Off the field, Simons is a chatterbox; Young a bit more reserved.

"Courtney is very unassuming and a very hard worker, she has a quiet disposition," Concordia Coach Crystal Rosenthal said. "Jennifer is also hard working, but she's very outspoken. They've really contributed for different reasons, but also the same reasons."

Simons, a junior who graduated from Villa Park High, makes up for her lack of height with an impressive selection of pitches. She said she throws seven different pitches — a fastball, curveball, screwball, drop, rise, an off-speed curveball and a changeup.

"It definitely helps to be tall," Simons said. "Your stride is longer so you end up closer to the plate, and you have more whip on the ball. So my coaches have worked with me on using my whole body and getting the most out of someone my size."

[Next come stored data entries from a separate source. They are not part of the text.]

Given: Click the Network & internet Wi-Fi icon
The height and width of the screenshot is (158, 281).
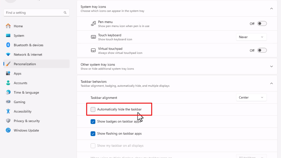Looking at the screenshot, I should click(x=8, y=54).
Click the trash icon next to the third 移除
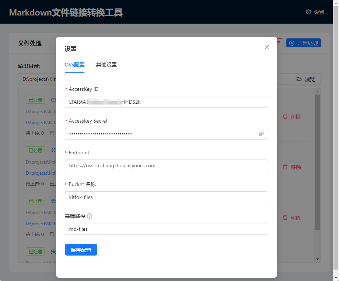 click(286, 217)
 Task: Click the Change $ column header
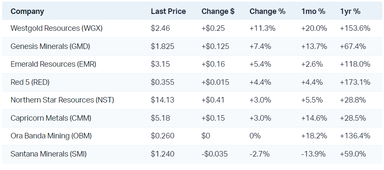tap(218, 11)
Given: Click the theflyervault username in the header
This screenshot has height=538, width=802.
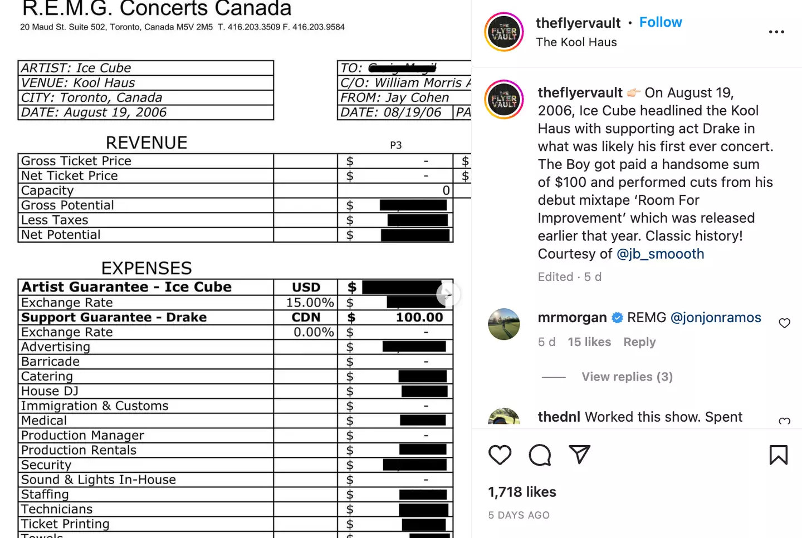Looking at the screenshot, I should pyautogui.click(x=578, y=23).
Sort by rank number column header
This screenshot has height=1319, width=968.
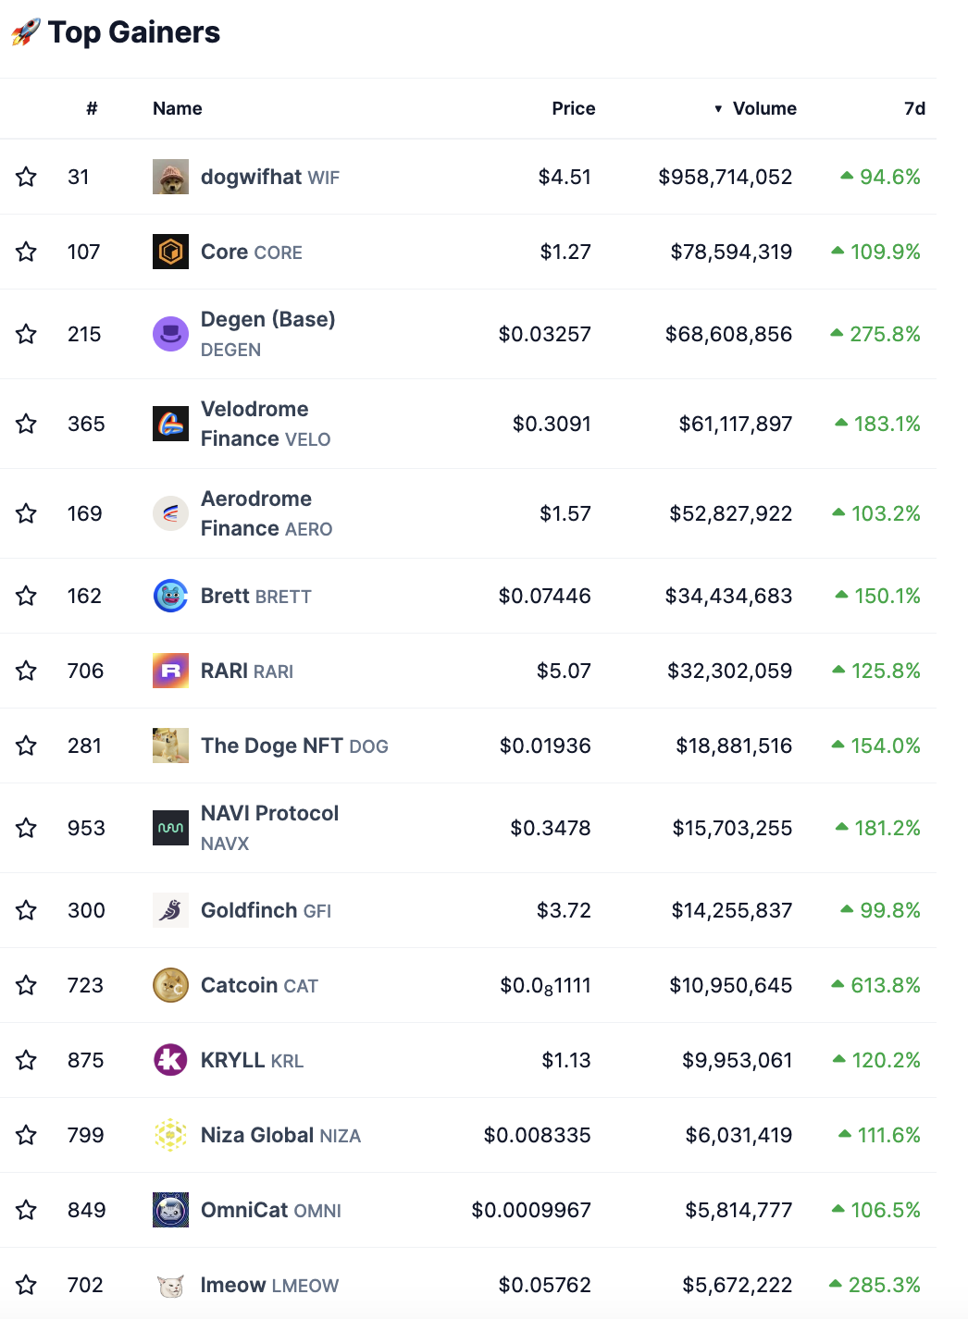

Simons credits Tammy Kincaid, her pitching coach for seven years before she went to college, and current Concordia pitching coach Rose Imbriano for helping her succeed in the circle. And it doesn't hurt that the game is in her blood. Her mom Kathy was a catcher at Cal State Fullerton and her sister Jessica played at Point Loma Nazarene.

"I started playing when I was 4 and starting pitching when I was 6," Simons said. "I grew up in a baseball-softball family, and I fell in love with it."

Simons, who is hitting .351 as a designated hitter, with two home runs and 19 runs batted in, when she's not pitching, also is quick to credit her teammates.